--- TEXT UNDER STUDY Enclosed Below ---

Trout Creek Pass, elevation 9346 ft, is a mountain pass located in the Rocky Mountains of south-central Colorado in the United States. The pass sits atop the southern end of the Mosquito Range on the Park-Chaffee county line, between South Park (the headwaters of the South Platte River to the east) and the headwaters of the Arkansas River to the west. It is traversed jointly by U.S. Highway 24 (US 24) (between Hartsel and Buena Vista) and US 285 (between Fairplay and Buena Vista). Most motorised vehicles can travel on it, and it is only ever closed during really bad winter storms. While the south side has a moderate 5% gradient, the approach from the north is gentle.

The elevation stated on the highway sign at the summit (see attached picture) appears to be in error by about 140 ft, as it disagrees with well-established topographic maps as well as published data.

Geologically, the pass is located on a fault that runs along the Mosquito Range. Road cuts along the eastern approach to the pass reveal Pennsylvanian black shale and thin gray limestone layers that were laid down prior to the creation of the Ancestral Rockies. These Paleozoic layers were not uplifted during the creation of the Ancestral Rockies approximately 300 MYA and thus were not eroded to the same degree as other areas to the east and west.

The pass was traversed by the Denver, South Park and Pacific Railroad in 1879, providing the first rail link between Denver and Leadville in the early days of the Colorado Silver Boom. The Colorado Midland also built a line west from Colorado Springs to Leadville over Trout Creek Pass in the 1890s. Both lines fell into disuse in the 1920s.

The pass is in the San Isabel National Forest.

--- End of Enclosed TEXT UNDER STUDY ---
--- DATASET EXTRACT Enclosed Below ---

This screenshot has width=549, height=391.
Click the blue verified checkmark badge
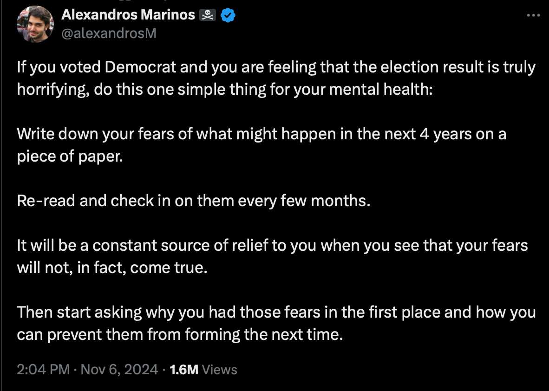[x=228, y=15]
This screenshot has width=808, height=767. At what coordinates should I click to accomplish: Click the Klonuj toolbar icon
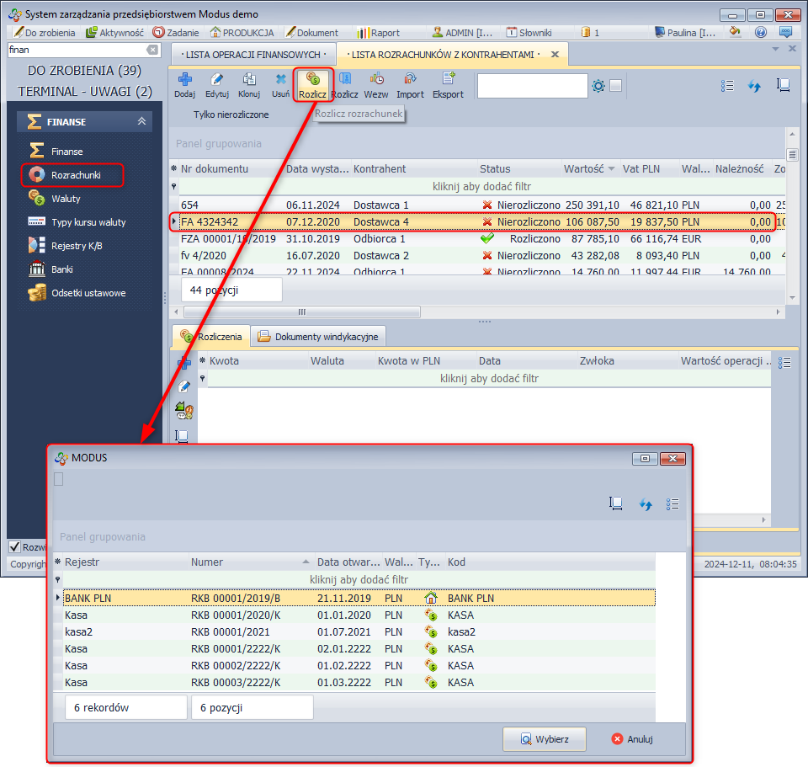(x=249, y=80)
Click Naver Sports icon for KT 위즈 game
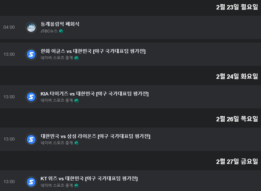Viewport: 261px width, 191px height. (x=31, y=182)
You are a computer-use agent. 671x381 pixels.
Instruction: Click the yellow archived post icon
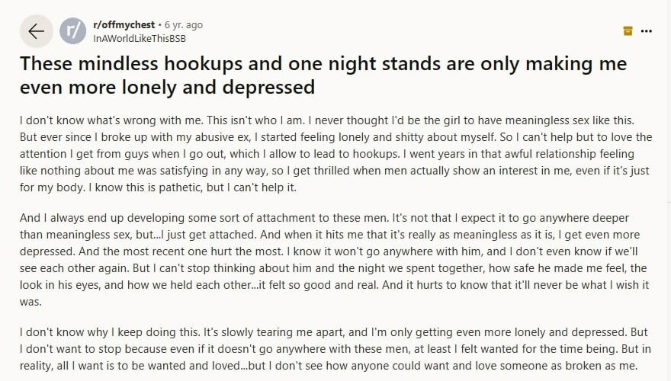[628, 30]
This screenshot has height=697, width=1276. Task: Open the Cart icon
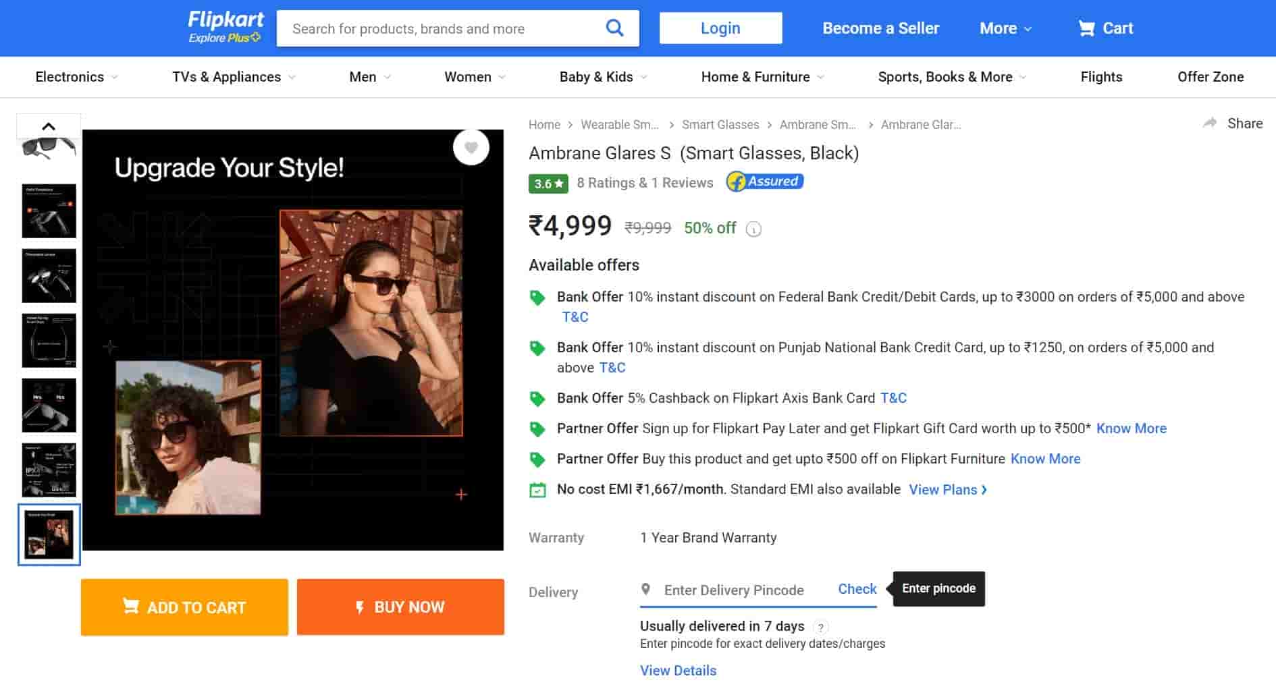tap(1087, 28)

--- End of Enclosed DATASET EXTRACT ---

# COMPLETE THE FOLLOWING
(a) Duplicate the portion of the passage on Trout Creek Pass between "The pass was" and "Isabel National Forest.", inclusive.
(b) List every town or city named in the passage on Trout Creek Pass.

# TASK ANSWERS
(a)
The pass was traversed by the Denver, South Park and Pacific Railroad in 1879, providing the first rail link between Denver and Leadville in the early days of the Colorado Silver Boom. The Colorado Midland also built a line west from Colorado Springs to Leadville over Trout Creek Pass in the 1890s. Both lines fell into disuse in the 1920s.

The pass is in the San Isabel National Forest.

(b) Hartsel, Buena Vista, Fairplay, Denver, Leadville, Colorado Springs